Importing Data from a PDF File

You can import data stored in a PDF file, whether they have a table layout or not.

You can do it by either:

  • Dragging the PDF file directly onto the Stage, creating an Import from PDF File task.

  • Dragging an Import from PDF File task onto the stage: this operation allows you to perform a more precise import operation, as you can:

    • Import a single file: only one file is imported, specifying the datasheet from which information will be taken.

    • Import multiple files together: in this case the files are concatenated to form a single table.
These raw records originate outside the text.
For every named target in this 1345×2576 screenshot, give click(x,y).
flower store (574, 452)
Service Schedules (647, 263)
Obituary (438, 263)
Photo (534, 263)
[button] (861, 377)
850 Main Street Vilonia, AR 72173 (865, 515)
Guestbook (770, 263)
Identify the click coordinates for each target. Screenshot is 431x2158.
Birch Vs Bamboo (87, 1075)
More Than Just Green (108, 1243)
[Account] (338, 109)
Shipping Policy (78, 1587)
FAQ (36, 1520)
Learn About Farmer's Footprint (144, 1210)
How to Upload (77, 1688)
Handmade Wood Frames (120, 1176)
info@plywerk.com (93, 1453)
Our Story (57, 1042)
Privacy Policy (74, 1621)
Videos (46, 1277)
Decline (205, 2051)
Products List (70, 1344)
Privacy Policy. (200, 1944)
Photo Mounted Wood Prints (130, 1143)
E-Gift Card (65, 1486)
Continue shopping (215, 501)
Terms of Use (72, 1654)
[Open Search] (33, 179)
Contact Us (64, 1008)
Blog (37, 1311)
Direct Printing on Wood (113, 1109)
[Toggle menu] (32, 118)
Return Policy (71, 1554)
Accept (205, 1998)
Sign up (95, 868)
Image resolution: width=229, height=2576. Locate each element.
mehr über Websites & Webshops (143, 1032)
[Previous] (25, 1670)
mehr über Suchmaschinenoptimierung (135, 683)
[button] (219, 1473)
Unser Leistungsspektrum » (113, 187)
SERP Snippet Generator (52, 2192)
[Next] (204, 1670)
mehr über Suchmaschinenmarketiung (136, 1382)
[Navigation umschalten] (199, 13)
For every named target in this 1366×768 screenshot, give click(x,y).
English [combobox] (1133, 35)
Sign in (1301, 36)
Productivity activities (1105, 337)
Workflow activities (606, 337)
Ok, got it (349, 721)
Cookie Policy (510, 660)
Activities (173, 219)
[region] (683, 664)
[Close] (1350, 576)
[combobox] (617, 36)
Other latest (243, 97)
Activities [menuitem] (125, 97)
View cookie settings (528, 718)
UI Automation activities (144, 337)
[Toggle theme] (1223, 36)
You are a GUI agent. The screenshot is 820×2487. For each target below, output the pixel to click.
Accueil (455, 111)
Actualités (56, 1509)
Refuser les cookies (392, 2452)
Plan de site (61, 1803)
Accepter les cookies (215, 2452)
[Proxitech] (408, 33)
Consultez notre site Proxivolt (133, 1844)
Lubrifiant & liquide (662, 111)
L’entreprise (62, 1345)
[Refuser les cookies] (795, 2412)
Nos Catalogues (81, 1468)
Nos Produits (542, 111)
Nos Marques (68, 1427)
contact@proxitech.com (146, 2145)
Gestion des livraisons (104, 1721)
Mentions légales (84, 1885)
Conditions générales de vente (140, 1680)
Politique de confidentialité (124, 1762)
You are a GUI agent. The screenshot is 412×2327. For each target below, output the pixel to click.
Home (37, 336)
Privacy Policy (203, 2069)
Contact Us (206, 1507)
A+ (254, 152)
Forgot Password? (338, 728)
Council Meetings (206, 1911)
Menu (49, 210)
This means that all files imported together must have the same structure.

A preview of the imported table is always displayed in the task.


Prerequisites

  • you must have created a flow;

  • if you are importing multiple files, they must have the same structure.


Procedure

  1. Drag an Import from PDF File task onto the stage or drag the file to import onto the stage.

  2. Double click on the task to open it.

  3. Select whether you want to use a Saved source or a Custom source.

  4. Choose from the drop down list if you want to import your file from your computer (Local Filesystem) or from a Remote Filesystem.

  5. If you are importing from a Remote Filesystem, choose it from the list and then click on the pencil button to set the connection information required (only if you are using a Custom source). The tables are loaded in the Files tab.

  6. If you are using a Local Filesystem, click on the Select button and choose the path where the file is stored.

  7. Click on the Add new path button, located next to the Select button, to add new paths where other files to be imported are stored. You can add as many paths as you want.

  8. Click on the X button, located next to the Select button, to cancel the corresponding path.

  9. Click on the Delete all paths button, located under the Add new path button, to cancel all the inserted paths.

  10. Choose the resources to import by clicking the Select button in the Path 1 section.

  11. Click on the Add new path button, located next to the Select button, to add a new path for a new resource. You can add as many paths as you want.

  12. Click on the X button, located next to the Select button, to cancel the corresponding path.

  13. Click on the Delete all paths button, located under the Add new path button, to cancel all the inserted paths.

  14. In the Concatenation type box, select either:

    1. Detach to keep the imported files, or sheets from the same file, separate, or

    2. Concatenate if you want to merge them. You must then specify the concatenation type:
      - Inner concatenation includes only attributes that exist in both tables.
      - Outer (default) concatenation final table includes all the attributes, filling in any missing values if necessary.

  15. Select if you want the columns to be matched by their Name or Position in the the Match Column by box.

  16. Click on the PDF Configuration tab and set the Parsing options and the Import options, as displayed in the table below.

  17. Save and compute the task.


Parsing and import options

Settings options

Description

Parsing options

Here you can set:

  • Data separators (comma, semicolon, space, tabbing, other).

  • Number separators, that are the thousands separator and the decimals separator.

  • Missing string: enter the word you want to cancel from the dataset.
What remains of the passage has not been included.